Re: Hot Standby 0.2.1

From: Simon Riggs <simon(at)2ndQuadrant(dot)com>
To: Jeff Janes <jeff(dot)janes(at)gmail(dot)com>, Heikki Linnakangas <heikki(dot)linnakangas(at)enterprisedb(dot)com>
Cc: pgsql-hackers <pgsql-hackers(at)postgresql(dot)org>
Subject: Re: Hot Standby 0.2.1
Date: 2009-09-22 07:22:41
Message-ID: 1253604161.4449.138.camel@ebony.2ndQuadrant
Views: Raw Message | Whole Thread | Download mbox | Resend email
Thread:
Lists: pgsql-hackers


On Mon, 2009-09-21 at 19:42 -0700, Jeff Janes wrote:
> On Tue, Sep 15, 2009 at 2:41 PM, Simon Riggs <simon(at)2ndquadrant(dot)com> wrote:
> >
> > OK, here is the latest version of the Hot Standby patchset.
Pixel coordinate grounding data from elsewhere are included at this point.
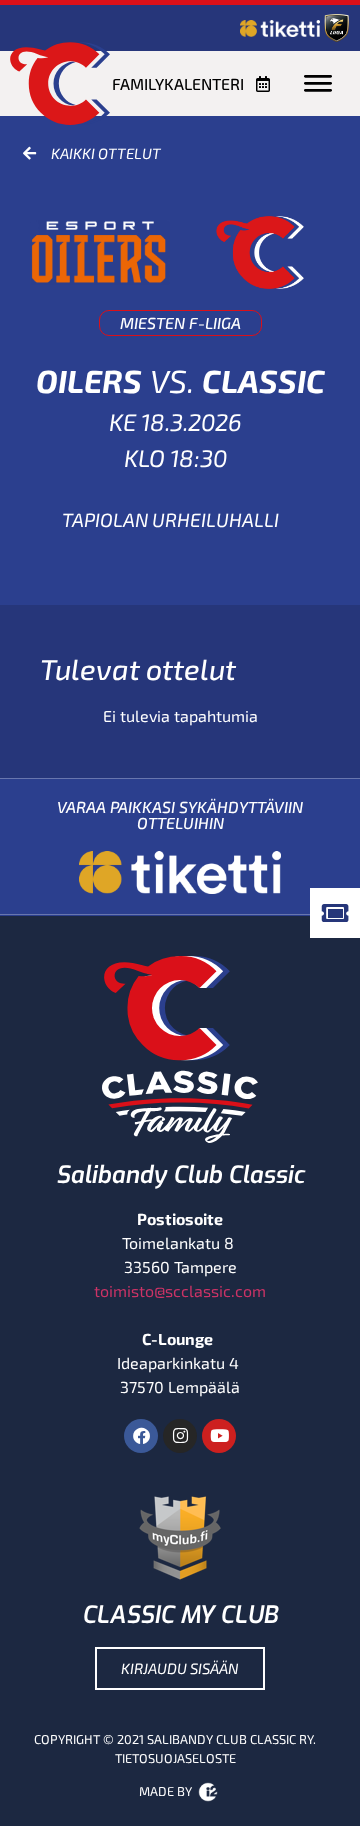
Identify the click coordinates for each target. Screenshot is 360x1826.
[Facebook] (141, 1436)
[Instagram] (180, 1436)
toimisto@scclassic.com (180, 1290)
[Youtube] (219, 1436)
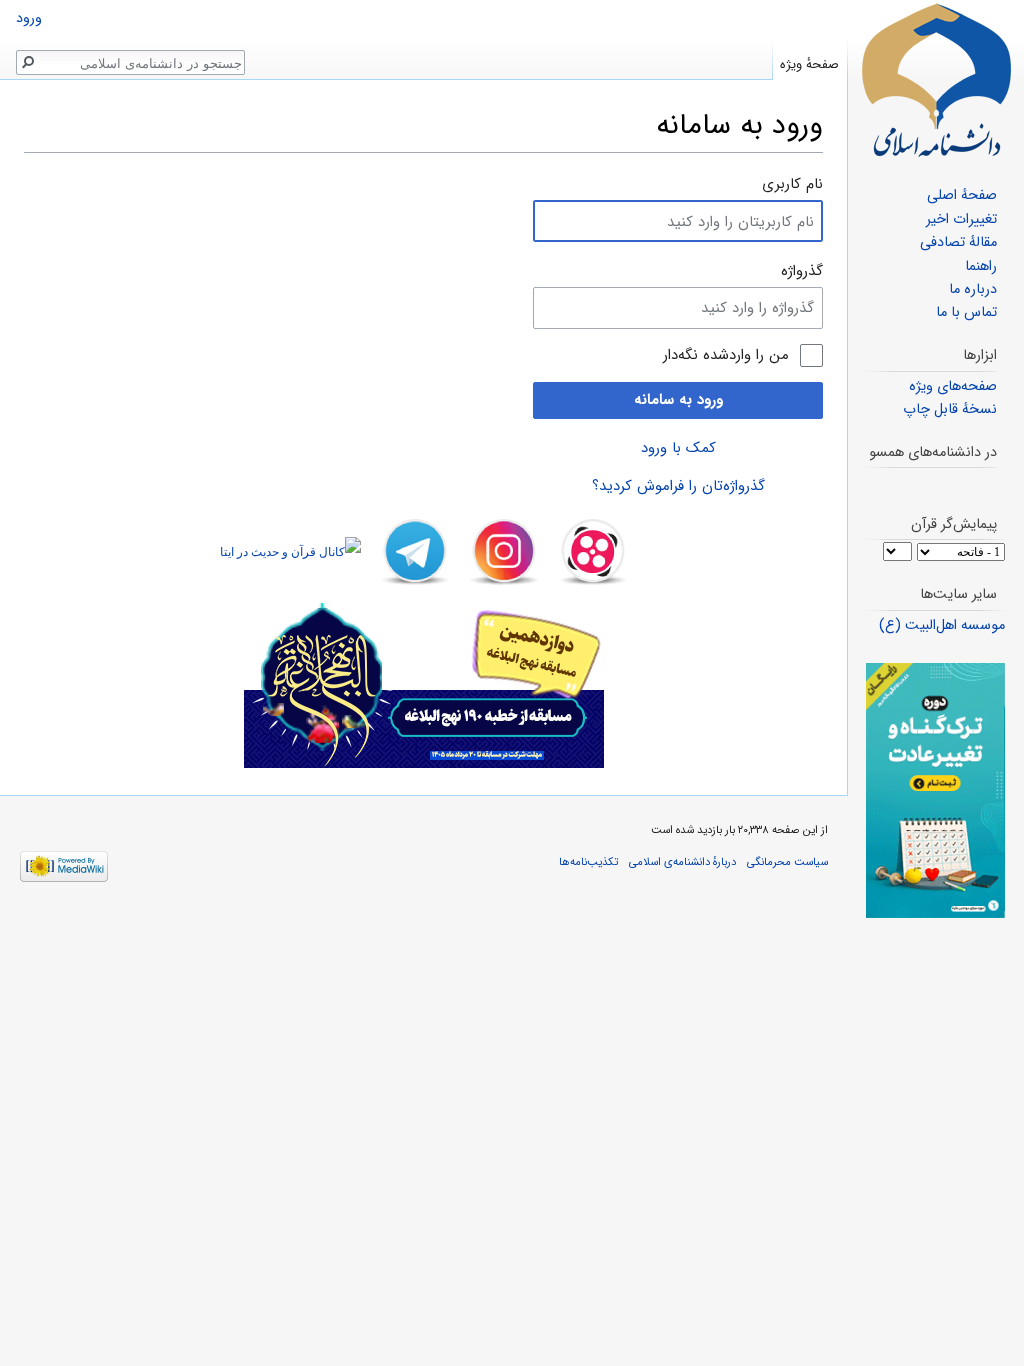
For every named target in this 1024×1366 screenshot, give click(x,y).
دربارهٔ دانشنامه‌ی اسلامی (682, 862)
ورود (29, 18)
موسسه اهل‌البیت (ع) (942, 625)
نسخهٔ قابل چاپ (950, 409)
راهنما (981, 266)
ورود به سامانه (678, 400)
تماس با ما (966, 312)
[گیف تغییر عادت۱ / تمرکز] (935, 790)
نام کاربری (792, 184)
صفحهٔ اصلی (962, 195)
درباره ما (973, 289)
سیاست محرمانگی (787, 862)
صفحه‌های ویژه (953, 386)
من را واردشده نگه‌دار (726, 355)
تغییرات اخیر (961, 219)
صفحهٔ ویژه (809, 64)
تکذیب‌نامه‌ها (588, 862)
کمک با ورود (678, 448)
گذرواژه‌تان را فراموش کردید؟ (678, 486)
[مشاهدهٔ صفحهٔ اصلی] (936, 80)
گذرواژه (802, 271)
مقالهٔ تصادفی (958, 242)
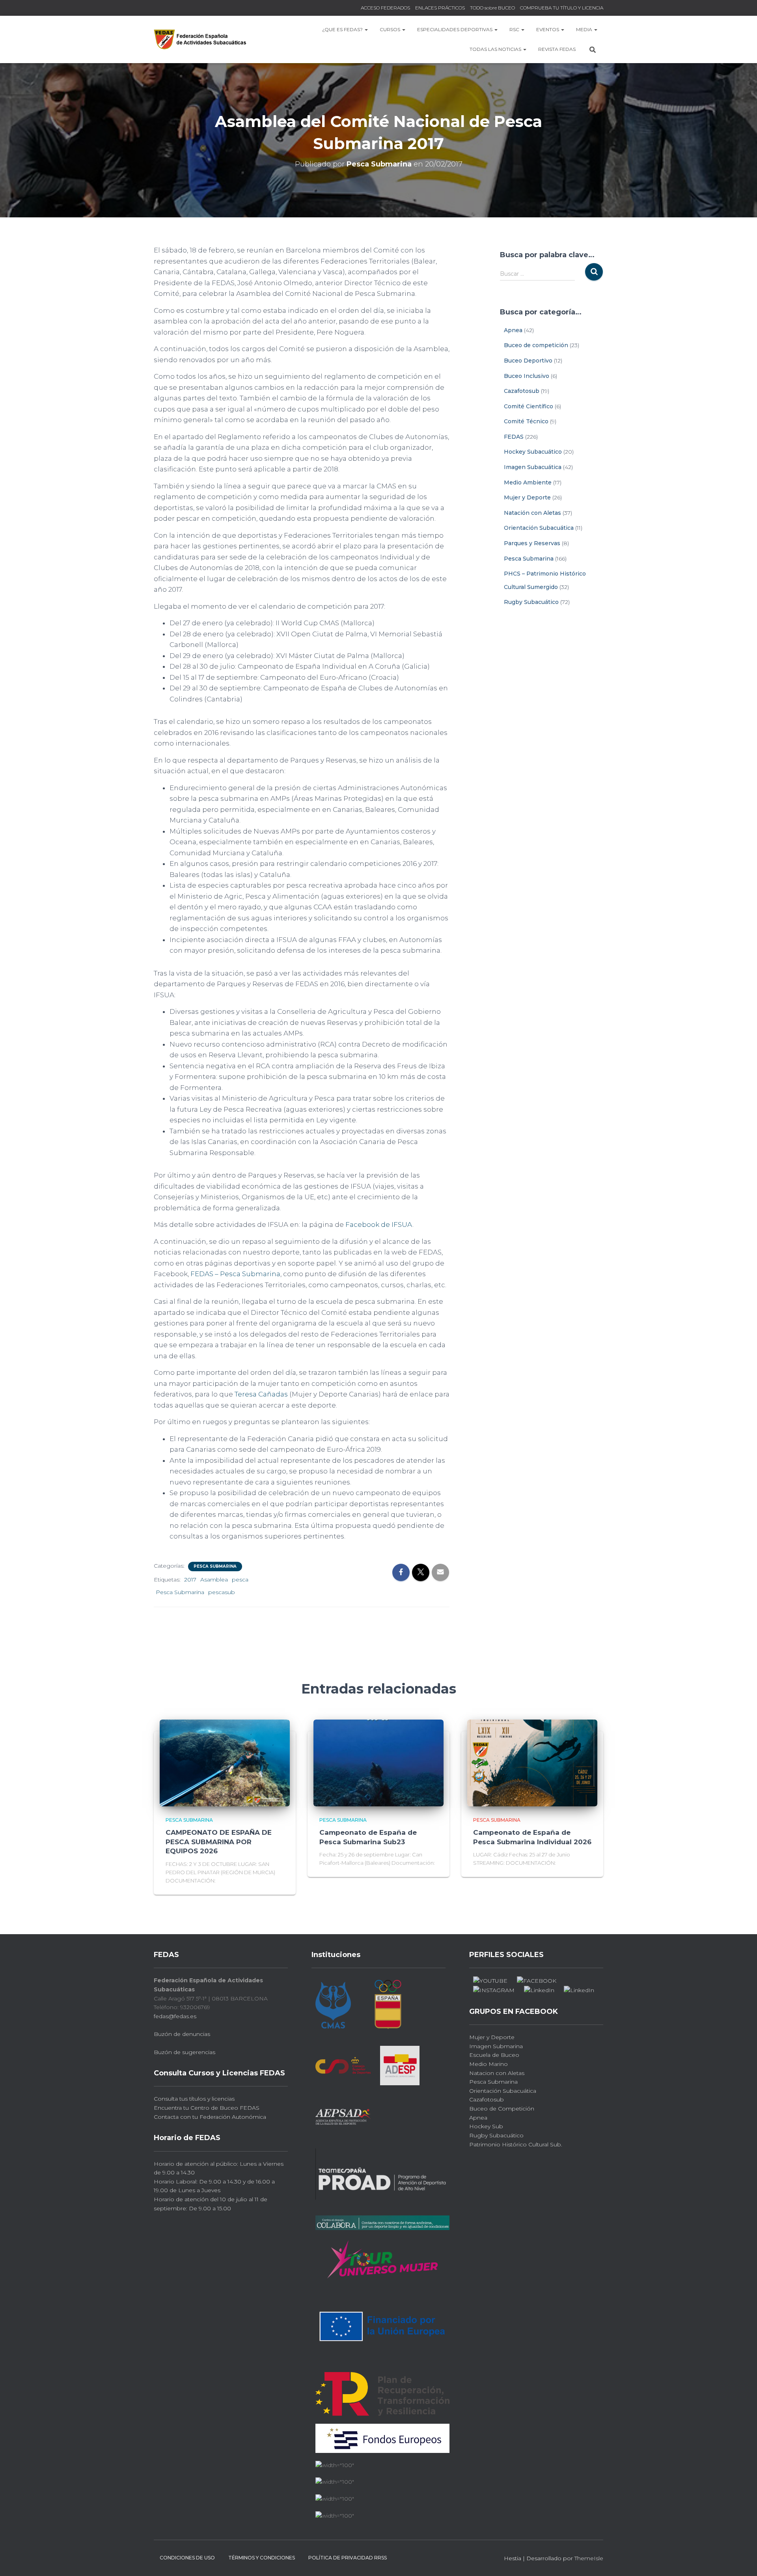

This is
> > about version 30+ by now, but we should regard this as 0.2.1
> > Patch against CVS HEAD (now): clean apply, compile, no known bugs.
> >
> > OVERVIEW
> >
> > You can download PDF versions of the fine manual is here
> > http://wiki.postgresql.org/images/0/01/Hot_Standby_main.pdf
>
>
> >From this doc:
>
> "In recovery, transactions will not be permitted to take any lock
> higher other than
> AccessShareLock or AccessExclusiveLock. In addition, transactions may never
> assign a TransactionId and may never write WAL. The LOCK TABLE command by
> default applies an AccessExclusiveLock. Any LOCK TABLE command that runs on
> the standby and requests a specific lock type other than AccessShareLock will be
> rejected."
>
> The first sentence seems to say that clients on the stand-by can take
> ACCESS EXCLUSIVE, while the last sentence seems to say that they
> cannot do so.

You are right to pick up that discrepancy, as Heikki did also.

The root cause of that discrepancy is a change in patch behaviour
between January and now that I will use your post to highlight and
discuss, if you don't mind. (and yes, the docs need to be corrected)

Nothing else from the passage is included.